The bulk-fill RBC “Power Fill” showed better marginal integrity than the conventional RBC “Prime” regardless of the used light-curing mode. This is in contrast to the results of a recent study, which compared the same RBCs and concluded that both achieve similar marginal integrity in primary molars [5]. This contrast is probably attributed to differences in the cavity design. The class-II cavities in the present study were much deeper and went 1 mm within dentine, whereas the cavities in the other study were – only – 3 mm deep and ended within enamel. Another reason for this superior performance is the fact that the surface of the bulk-fill RBC in this study (placed in 4-mm layer) was constantly closer to the tip of the light-curing unit than the conventional RBC (placed in 2-mm layers), except when light-curing the last layer (the tip was 1 mm away in both materials). Ilie and Watts set the clinical tolerance of the distance between the AFCT-containing RBC and the tip of the light-curing unit at 5 mm [9]. Larger distances than 5 mm, or an angulation of the tip of the light-curing unit, would result in insufficient polymerisation of the AFCT-containing RBC. Due to the small dimensions of primary teeth, it is safe to assume that this distance was never exceeded in the present study, even if the cavity design could be regarded as rather deep for a primary molar.

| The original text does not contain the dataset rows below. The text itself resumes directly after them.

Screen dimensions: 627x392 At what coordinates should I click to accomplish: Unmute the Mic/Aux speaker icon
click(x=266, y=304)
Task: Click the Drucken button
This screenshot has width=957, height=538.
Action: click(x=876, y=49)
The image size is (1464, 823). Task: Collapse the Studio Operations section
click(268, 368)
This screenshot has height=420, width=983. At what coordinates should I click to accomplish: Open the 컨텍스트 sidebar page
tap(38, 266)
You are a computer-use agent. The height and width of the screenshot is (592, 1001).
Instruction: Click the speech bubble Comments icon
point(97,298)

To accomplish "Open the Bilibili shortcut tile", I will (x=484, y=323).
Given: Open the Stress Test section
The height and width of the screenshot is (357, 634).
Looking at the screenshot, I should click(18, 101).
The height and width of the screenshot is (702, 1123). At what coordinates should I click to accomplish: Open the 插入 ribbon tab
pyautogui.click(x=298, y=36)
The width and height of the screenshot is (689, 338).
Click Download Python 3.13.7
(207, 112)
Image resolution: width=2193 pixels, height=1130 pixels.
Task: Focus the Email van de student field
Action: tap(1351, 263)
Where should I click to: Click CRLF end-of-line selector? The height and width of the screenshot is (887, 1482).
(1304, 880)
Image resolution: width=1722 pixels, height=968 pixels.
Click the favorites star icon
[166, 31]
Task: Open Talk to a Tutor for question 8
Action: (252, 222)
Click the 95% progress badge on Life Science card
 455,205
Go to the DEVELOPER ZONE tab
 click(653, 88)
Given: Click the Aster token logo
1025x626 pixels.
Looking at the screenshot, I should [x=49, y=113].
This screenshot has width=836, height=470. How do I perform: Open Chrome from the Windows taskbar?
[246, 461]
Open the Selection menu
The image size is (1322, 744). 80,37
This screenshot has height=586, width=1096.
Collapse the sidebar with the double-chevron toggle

In deeper cavities, where the distance between the light-curing unit and the 4-mm layer of AFCT-containing RBC would be more than 5 mm, an additional 3-s light curing is recommended [9]. To this regard, placing the tip of the light-curing unit exactly where it should be (as near as possible to the restoration and without any angulation) could sometimes be challenging in children due to limited mouth opening and/or lack of sufficient cooperation. Therefore, the additional 3-s light-curing is advisable when the sufficient polymerisation of the restoration is doubtful.

The conventional RBC “Prime” was not especially developed for high-irradiance light curing and does not contain an AFCT reagent. This makes the observed similar marginal integrity between both applied light-curing modes rather interesting. The fact that the radiant exposure in case of the high-irradiance light-curing mode is less than the regular light-curing mode (9.0 vs. 12.0 J/cm2) does not actually help explain the observed similar marginal integrity. Nevertheless, Steffen et al. [26] also reported similar micro-tensile bond strength of two RBCs, which were not developed for high-irradiance light curing, when light-cured with regular (10 s @ 1160 mW/cm2) or high-irradiance (3 s @ 2850 mW/cm2) modes. Similar findings (regarding shrinkage stress and degree of conversion) for AFCT-free RBCs were also reported by Par et al. [25] applying the same abovementioned light-curing modes.

Conclusions

Based on this in-vitro study and within its limits, it can be concluded that:

  • AFCT-containing high-viscous bulk-fill RBC “Power Fill” achieves similar performance with regard to marginal integrity of deep class-II cavities in primary molars when light-cured with high-irradiance (3 s @ 3000 mW/cm2) or regular light-curing modes (10 s @ 1200 mW/cm2).

  • AFCT-containing high-viscous bulk-fill RBC “Power Fill” achieves better performance than the conventional RBC “Prime” with regard to marginal integrity in deep class-II cavities in primary molars regardless of the used light-curing mode.